U.S. Court of Appeals for the Ninth Circuit, 2015

Yinhui Shi v. Loretta E. Lynch

Yinhui Shi v. Loretta E. Lynch
U.S. Court of Appeals for the Ninth Circuit · Decided September 24, 2015 · Graber, Rawlinson, Watford
617 F. App'x 792

Yinhui Shi v. Loretta E. Lynch

Opinion

*793 MEMORANDUM *

Yinhui Shi, a native and citizen of China, petitions for review of a decision of the Board of Immigration Appeals (“BIA”) denying his claims for asylum, withholding of removal, and protection under the Convention Against Torture (“CAT”). 1 The immigration judge found Shi not credible and denied his application, and the BIA affirmed. Substantial evidence supports the determination that Shi was not credible and therefore cannot establish eligibility for relief.

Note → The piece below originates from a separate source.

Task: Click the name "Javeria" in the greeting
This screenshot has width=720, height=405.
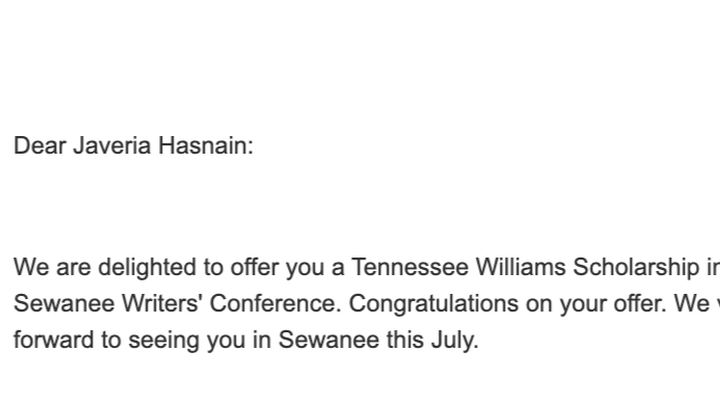Action: [x=112, y=146]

Shi testified that he was arrested in China on March 26, 2004, after being discovered with a copy of a publication critical of the Chinese government. He later testified that his son was two months old at the time. But he also testified and stated in his application that his son was born on March 17, 2004, just nine days before his arrest. Shi also testified that, two days after being released by the police, he went to a hospital, where he was told that a bone in his nose was dislocated. Shi claimed he was punched in the nose on the first day of his detention and punched in his head and kicked five days later. Shi testified that he was not released until nine or ten days after that. However, medical records showed that Shi went to the hospital five days after he claimed to be released, not two, and that he told the doctor that his nose had been painful for only one day.

“[Mjinor discrepancies in dates that ... cannot be viewed as attempts by the applicant to enhance his claims of persecution have no bearing on credibility.” Ren v. Holder, 648 F.3d 1079, 1086 (9th Cir. 2011) (ellipsis in original) (quoting Singh v. Gonzales, 403 F.3d 1081, 1092 (9th Cir. 2005)). But it was not unreasonable for the BIA to expect Shi to remember that his second child was born just nine days, rather than two months, before he was supposedly arrested, beaten.by police, and detained for over two weeks. Nor was it unreasonable to expect him to recall when he sought treatment for the injuries he allegedly suffered. We thus cannot say that the record in this case compels a contrary result. See 8 U.S.C. § 1252(b)(4)(B); Garcia v. Holder, 749 F.3d 785, 789-91 (9th Cir. 2014).

PETITION DENIED.

*

This disposition is not appropriate for publication and is not precedent except as provided by 9 th Cir. R. 36-3.

1

. Shi made no argument in his opening brief regarding the BIA’s rejection of his CAT claim. That claim is thus waived. See Martinez-Serrano v. INS, 94 F.3d 1256, 1259 (9th Cir. 1996).